I'm not sure it's specified.  I wouldn't be surprised to find that both
are conforming.

One might argue that the standard's failure to mention a package nickname
of "" means it has none.  But then, I suppose, one might argue that the
standard's use of :foo implies one. (I personally prefer the former argument,
but I am hard-pressed to assert my interpretation to be uniquely correct.)

I think the standard should have said that :foo is handled by special
case and that "" is not a valid package name.  (Further it should have
said you can't delete or rename the package keyword.)

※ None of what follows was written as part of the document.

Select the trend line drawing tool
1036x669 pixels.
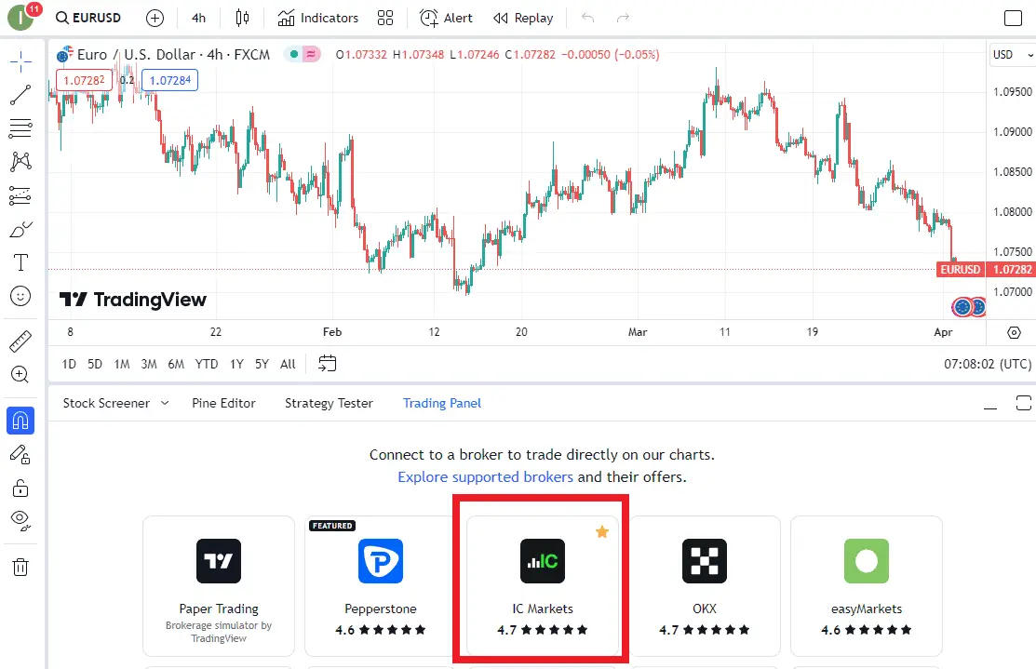coord(20,95)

I find the issue per se to be close to irrelevant.  However, the issue I
find much more relevant is the related one of whether (find-package "") 
finds the keyword package.  This is the reason I think "" should be declared
not to be a valid package name; I'd like this to signal an error since
it's way more likely a symptom of a program error.  Any rational person
knowing they wanted the magic keyword package would have called it by name;
a program generating this name "by accident" is almost surely confused about
its nature since this is not just a degenerate case of another package.

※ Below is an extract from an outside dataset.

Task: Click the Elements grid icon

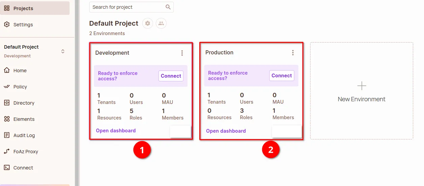Action: pos(7,119)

On the other hand, I also think it's wrong that keywords are of type symbol.
I used to think they should be a distinct datatype from the others, and there
was originally (prior to CLTL1, in discussion about "the future") some 
consensus that we would try to move that way, but then it got dropped.  
Nowadays, though, I am 100% firmly convinced that the right solution was
to make "keywords" be what Java calls "canonical strings", so that they
could be used (among other things) as a symbol's print name, and so that
using the keyword for any symbol would not "create garbage".